GIVEN RECORDS section start

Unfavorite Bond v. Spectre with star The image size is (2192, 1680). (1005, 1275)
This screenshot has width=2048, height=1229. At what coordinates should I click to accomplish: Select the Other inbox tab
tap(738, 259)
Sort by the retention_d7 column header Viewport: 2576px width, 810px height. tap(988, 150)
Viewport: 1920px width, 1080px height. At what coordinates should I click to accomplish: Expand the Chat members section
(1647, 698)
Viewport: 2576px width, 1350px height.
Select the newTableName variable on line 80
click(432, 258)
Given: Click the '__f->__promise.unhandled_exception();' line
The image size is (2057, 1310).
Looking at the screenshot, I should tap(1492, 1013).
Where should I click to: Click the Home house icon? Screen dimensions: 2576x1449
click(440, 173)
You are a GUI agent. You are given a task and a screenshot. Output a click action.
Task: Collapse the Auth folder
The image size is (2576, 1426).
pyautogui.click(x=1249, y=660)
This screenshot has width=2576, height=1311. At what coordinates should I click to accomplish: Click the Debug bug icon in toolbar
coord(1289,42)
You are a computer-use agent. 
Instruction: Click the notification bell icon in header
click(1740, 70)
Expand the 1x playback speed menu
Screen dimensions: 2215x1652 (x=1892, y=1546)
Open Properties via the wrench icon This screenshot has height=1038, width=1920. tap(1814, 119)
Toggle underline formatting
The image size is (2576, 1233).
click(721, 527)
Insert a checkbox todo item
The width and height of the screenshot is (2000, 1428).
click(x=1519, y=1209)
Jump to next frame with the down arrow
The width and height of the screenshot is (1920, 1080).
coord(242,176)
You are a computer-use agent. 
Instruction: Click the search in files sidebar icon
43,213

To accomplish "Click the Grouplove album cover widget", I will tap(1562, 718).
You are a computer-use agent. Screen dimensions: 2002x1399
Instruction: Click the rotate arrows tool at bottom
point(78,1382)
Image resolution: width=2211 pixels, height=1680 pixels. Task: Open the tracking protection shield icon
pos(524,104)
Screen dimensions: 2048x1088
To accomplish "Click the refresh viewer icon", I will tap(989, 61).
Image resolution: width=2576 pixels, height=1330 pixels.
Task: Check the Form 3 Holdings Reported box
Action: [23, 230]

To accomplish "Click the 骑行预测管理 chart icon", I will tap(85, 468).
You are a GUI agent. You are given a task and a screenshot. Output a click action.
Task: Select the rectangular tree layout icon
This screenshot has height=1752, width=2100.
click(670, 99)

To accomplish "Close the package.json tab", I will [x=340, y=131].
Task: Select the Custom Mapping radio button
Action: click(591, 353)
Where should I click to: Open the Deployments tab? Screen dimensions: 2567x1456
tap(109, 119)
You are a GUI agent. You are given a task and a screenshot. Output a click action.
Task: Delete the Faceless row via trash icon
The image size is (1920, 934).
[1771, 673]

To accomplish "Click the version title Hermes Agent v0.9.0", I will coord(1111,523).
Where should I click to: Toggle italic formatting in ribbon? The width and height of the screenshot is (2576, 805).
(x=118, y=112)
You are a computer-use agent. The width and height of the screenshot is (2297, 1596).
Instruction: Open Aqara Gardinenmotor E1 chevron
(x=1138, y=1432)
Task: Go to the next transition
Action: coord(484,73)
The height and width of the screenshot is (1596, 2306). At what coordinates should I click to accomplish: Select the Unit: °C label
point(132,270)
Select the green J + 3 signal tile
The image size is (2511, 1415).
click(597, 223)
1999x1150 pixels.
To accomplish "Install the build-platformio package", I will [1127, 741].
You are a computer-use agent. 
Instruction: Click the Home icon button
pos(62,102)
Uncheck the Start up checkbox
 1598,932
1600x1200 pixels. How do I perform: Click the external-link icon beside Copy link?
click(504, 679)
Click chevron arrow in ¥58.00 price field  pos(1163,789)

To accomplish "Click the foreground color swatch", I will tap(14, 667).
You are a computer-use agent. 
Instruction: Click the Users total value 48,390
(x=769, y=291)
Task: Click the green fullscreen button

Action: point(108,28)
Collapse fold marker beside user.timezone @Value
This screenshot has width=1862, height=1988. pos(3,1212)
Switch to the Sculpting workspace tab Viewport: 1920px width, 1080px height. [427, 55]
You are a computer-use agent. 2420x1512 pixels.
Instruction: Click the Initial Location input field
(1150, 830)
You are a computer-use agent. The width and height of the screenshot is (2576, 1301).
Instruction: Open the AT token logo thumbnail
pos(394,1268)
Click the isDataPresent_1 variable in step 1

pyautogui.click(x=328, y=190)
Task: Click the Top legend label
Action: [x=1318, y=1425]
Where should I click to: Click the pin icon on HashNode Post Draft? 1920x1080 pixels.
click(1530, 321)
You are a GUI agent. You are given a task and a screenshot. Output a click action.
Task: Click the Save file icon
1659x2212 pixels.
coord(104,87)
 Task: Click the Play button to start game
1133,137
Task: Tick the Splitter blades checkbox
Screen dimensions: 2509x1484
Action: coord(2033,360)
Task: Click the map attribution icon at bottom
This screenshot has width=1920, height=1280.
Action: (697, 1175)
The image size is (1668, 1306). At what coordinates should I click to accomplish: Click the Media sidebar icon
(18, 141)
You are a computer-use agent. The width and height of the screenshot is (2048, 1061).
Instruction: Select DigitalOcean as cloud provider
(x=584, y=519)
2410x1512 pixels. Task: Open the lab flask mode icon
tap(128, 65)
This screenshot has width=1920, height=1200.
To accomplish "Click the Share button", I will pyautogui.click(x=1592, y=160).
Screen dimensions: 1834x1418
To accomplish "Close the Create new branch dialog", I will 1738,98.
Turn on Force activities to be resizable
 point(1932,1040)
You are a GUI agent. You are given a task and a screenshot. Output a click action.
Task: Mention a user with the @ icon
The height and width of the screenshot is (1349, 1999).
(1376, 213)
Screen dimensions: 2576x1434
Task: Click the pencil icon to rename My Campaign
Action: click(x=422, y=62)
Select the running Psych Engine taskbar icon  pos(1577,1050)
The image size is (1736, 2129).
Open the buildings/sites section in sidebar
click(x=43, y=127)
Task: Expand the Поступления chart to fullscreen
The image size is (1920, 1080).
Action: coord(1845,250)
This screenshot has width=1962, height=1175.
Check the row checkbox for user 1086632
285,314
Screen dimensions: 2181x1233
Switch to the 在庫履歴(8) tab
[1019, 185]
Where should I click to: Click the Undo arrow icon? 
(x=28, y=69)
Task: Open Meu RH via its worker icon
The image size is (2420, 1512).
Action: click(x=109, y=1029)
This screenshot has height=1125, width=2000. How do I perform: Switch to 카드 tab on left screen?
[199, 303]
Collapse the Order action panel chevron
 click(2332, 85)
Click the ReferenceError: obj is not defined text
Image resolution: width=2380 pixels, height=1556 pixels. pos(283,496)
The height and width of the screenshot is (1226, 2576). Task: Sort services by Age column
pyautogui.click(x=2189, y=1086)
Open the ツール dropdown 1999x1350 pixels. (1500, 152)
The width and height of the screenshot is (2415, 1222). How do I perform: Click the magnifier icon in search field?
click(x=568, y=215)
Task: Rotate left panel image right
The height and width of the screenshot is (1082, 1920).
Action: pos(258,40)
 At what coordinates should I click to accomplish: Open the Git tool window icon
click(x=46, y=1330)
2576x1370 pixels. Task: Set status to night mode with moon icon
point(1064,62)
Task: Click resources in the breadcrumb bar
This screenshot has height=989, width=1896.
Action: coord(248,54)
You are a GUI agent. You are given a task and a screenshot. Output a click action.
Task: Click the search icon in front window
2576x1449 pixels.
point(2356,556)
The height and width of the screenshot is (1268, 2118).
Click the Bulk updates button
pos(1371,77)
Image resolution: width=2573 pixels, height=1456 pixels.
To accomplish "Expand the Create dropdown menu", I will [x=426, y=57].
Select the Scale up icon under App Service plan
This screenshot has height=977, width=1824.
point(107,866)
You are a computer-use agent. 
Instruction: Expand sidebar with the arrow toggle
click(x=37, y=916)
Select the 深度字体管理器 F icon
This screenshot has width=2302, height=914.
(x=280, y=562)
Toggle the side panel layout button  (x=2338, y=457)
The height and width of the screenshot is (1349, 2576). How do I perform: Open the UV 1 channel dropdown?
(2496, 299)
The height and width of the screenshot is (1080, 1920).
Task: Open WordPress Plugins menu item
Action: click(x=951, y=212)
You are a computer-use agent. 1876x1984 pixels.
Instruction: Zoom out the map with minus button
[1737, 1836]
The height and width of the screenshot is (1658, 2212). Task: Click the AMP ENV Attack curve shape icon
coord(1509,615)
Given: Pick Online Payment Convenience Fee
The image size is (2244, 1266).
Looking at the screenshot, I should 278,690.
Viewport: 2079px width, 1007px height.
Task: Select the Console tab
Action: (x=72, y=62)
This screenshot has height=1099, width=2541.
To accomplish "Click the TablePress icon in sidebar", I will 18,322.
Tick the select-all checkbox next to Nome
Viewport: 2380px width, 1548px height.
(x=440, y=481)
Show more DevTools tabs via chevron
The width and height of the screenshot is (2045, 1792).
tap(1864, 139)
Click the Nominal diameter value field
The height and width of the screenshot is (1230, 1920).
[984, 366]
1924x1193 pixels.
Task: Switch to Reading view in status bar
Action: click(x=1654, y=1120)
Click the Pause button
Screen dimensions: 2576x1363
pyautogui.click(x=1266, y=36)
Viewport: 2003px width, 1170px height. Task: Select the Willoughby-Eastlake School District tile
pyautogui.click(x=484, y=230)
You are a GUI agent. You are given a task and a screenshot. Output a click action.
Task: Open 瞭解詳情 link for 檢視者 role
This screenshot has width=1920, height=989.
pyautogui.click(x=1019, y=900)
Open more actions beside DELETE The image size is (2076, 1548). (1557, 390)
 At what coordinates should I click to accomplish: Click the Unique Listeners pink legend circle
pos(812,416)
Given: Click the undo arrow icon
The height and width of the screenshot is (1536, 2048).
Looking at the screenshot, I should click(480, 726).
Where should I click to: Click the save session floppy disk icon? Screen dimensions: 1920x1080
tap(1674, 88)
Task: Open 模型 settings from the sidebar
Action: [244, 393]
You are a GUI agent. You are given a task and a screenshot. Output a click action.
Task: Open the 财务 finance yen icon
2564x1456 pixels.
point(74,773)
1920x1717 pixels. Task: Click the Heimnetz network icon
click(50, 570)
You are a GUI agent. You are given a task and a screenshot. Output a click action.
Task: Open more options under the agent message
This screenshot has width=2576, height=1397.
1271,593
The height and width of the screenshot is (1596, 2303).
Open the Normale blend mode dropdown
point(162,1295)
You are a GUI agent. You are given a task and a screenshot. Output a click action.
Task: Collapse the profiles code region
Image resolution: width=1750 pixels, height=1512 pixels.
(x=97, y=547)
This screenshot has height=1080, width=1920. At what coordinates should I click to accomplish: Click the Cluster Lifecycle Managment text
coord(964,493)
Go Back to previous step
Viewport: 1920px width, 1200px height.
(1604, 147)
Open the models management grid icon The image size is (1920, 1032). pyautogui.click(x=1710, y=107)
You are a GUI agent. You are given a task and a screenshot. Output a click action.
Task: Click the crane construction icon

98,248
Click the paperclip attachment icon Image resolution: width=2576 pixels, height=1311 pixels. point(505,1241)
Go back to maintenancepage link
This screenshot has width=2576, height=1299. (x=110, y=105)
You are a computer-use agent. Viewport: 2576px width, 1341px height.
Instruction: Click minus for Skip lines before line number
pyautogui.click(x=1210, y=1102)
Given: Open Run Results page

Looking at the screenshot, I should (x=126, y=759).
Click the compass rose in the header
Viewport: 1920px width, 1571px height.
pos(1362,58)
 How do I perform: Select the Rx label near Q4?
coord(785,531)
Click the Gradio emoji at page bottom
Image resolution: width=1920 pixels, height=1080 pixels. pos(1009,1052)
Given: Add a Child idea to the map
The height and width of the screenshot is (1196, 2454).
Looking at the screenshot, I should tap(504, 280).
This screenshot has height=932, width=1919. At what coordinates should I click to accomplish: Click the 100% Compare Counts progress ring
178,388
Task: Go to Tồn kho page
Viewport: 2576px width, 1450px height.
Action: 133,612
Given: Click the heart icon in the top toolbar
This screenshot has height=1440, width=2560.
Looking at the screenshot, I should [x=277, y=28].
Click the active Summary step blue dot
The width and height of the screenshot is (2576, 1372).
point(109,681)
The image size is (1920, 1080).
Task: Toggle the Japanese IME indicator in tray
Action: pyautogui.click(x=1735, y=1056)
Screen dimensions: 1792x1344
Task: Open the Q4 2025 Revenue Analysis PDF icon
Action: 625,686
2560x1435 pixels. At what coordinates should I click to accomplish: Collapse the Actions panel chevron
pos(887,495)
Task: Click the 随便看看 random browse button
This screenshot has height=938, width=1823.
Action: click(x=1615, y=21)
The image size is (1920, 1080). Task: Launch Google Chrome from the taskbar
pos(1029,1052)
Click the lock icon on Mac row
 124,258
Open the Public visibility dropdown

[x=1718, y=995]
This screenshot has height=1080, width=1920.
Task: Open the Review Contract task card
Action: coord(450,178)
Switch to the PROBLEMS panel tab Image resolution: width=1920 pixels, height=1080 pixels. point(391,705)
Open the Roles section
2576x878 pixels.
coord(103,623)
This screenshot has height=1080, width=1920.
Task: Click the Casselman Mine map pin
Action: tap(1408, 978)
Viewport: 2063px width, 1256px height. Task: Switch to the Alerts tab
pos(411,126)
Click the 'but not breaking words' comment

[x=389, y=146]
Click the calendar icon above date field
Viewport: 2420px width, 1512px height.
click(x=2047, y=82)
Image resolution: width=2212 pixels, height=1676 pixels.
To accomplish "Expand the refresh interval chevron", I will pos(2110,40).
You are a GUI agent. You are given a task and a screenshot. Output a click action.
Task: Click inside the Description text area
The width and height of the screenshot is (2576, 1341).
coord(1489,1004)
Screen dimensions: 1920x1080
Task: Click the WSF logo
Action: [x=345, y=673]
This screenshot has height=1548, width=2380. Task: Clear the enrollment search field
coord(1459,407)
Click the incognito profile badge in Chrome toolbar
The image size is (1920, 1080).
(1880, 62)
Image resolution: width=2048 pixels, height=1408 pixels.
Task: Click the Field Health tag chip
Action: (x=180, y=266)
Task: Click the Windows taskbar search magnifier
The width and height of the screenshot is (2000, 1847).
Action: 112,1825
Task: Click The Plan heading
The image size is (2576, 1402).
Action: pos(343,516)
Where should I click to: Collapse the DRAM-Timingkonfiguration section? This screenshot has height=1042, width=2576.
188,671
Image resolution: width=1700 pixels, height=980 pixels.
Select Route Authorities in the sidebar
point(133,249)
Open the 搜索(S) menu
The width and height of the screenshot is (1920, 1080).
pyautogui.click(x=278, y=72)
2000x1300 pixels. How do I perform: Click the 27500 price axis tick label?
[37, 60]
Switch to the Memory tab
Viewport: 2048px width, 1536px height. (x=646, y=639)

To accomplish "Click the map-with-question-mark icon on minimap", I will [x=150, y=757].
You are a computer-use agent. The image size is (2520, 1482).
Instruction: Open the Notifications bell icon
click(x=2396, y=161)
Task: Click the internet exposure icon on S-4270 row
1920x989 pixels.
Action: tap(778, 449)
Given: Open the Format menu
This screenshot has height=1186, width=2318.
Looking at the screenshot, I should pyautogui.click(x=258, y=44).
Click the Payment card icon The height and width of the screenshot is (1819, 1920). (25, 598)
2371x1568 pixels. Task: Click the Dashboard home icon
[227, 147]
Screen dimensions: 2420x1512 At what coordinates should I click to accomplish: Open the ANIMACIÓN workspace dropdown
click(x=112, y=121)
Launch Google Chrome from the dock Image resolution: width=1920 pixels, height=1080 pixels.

GIVEN RECORDS section end

• TRY IT:
Among the records above, find the lines that contain "Payment" and copy every one.

• RESPONSE AREA:
Given: Pick Online Payment Convenience Fee
Click the Payment card icon The height and width of the screenshot is (1819, 1920). (25, 598)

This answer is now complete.